I will take these matters into account in coming to a sentence.

However, I do consider it early days to come to any view as to whether your apparent decision and appreciation that all drugs are bad and that you intend to avoid drugs in the future, including hallucinogenic drugs, which you now appreciate cause significant problems. Although I accept that you seemingly overcame your Heroin addiction after being released from prison in 2001, I am not persuaded that given your long history of drug offending and re–offending, that your prospects of rehabilitation are anything more than ‘extremely guarded’. Seemingly, you do have a wide range of friends who, no doubt, will probably be supportive on your release from prison, and it is to be hoped that on release you may be able to resume the type of work that you have been doing prior to your remand.[3]

[3]Ibid [84]–[90].

  1. On the hearing of the application, senior counsel for the applicant placed particular emphasis upon the applicant’s health, both psychological and physical.  Given the findings made below regarding these matters, his prognosis can only be viewed as problematic. 

  1. Leave to appeal should be granted and the appeal allowed. 

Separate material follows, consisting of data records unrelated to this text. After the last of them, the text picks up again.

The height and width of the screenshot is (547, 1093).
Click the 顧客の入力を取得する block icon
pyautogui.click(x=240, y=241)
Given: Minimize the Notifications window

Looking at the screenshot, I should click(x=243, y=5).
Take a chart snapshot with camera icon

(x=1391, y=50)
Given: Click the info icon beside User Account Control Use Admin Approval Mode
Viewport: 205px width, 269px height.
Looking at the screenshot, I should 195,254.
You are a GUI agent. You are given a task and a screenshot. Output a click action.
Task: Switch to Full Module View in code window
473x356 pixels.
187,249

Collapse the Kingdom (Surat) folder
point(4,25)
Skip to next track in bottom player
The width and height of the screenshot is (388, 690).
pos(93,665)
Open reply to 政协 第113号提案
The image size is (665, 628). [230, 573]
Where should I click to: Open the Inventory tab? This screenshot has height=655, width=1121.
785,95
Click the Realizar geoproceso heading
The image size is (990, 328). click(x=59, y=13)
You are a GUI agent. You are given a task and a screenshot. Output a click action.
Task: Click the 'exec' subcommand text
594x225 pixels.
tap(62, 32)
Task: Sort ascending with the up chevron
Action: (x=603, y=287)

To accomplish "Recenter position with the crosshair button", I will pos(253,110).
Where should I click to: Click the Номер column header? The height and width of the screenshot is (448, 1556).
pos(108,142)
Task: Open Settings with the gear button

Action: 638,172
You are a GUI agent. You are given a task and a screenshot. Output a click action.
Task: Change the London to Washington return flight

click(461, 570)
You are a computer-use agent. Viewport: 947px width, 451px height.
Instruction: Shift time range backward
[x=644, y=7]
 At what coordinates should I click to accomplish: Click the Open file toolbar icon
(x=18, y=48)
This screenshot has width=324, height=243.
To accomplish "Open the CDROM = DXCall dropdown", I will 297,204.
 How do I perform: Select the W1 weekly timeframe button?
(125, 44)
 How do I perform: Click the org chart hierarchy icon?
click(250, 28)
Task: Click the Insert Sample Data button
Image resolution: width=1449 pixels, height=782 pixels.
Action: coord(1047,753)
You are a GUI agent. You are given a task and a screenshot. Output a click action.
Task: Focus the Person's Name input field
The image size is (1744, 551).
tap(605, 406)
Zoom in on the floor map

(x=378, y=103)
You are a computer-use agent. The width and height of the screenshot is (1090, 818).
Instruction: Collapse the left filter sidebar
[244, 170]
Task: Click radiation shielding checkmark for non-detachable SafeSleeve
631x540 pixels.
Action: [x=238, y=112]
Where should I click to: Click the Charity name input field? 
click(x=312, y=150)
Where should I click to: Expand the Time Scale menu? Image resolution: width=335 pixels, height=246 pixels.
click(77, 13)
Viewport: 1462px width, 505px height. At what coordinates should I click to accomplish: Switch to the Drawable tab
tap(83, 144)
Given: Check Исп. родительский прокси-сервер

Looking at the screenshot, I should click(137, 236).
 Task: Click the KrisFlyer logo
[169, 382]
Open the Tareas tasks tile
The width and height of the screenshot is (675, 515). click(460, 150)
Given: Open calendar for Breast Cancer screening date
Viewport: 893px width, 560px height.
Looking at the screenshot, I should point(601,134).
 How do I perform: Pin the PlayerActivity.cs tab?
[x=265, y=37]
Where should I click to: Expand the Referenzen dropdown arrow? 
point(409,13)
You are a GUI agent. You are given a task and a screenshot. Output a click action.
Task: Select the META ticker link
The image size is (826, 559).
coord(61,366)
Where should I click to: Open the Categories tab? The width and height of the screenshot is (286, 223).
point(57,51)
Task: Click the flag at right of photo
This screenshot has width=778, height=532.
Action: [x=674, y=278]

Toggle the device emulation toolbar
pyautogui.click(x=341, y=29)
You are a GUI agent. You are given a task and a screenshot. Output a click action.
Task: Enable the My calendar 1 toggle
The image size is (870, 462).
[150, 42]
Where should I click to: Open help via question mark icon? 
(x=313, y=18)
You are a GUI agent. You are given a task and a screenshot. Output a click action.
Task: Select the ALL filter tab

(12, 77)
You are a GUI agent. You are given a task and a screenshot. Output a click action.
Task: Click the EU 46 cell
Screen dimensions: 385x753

  1. The sentences imposed by the County Court on 28 July 2017 on charges 2, 3, 4, 5, 6, 7 and 9 are set aside.  In lieu thereof, the appellant should be resentenced as follows:

Charge Offence Maximum Sentence Cumulation
1

Trafficking in a drug of dependence — large commercial quantity

[Drugs, Poisons and Controlled Substances Act 1981 s 71]

Life 10 years Base
2

Trafficking in a drug of dependence — commercial quantity

[Drugs, Poisons and Controlled Substances Act 1981 s 71AA]

25 years 5 years 3 years and 6 months
3

Trafficking in a drug of dependence

[Drugs, Poisons and Controlled Substances Act 1981 s 71AC]

15 years 2 years 1 year
4 Trafficking in a drug of dependence 15 years 3 months Nil
5 Trafficking in a drug of dependence 15 years 18 months 9 months
6 Trafficking in a drug of dependence 15 years 6 months 3 months
7

Possessing a drug of dependence

[Drugs, Poisons and Controlled Substances Act 1981 s 73]

1 year or 30 penalty units 3 months Nil
Charge Offence Maximum Sentence Cumulation
8

Knowingly deal with the proceeds of crime

[Crimes Act 1958 (Vic) s 194(2)]

15 years 12 months 6 months
Total Effective State Sentence: 16 years’ imprisonment
State Non-Parole Period:  12 years
Charge  Offence Maximum Sentence Cumulation
9

Importing a commercial quantity of a border controlled drug

[Criminal Code (Cth) s 307.1(1)]

Life or 7,500 penalty units 9 years Sentence to commence on 4 December 2023
Total Effective Commonwealth Sentence: 9 years’ imprisonment
Commonwealth Non-Parole Period: 5 years
  1. It is noted that the appellant has been in custody since 4 December 2014.  The total effective sentence, when the State sentence of 16 years and the Commonwealth sentence of 9 years are combined, is therefore 18 years’ imprisonment, having regard to the commencement date of the Commonwealth sentence being 4 December 2023. 

  1. The combined non-parole periods of 12 years on the State sentence and 5 years on the Commonwealth sentence are therefore 14 years, having regard to the commencement date of the Commonwealth sentence being 4 December 2023.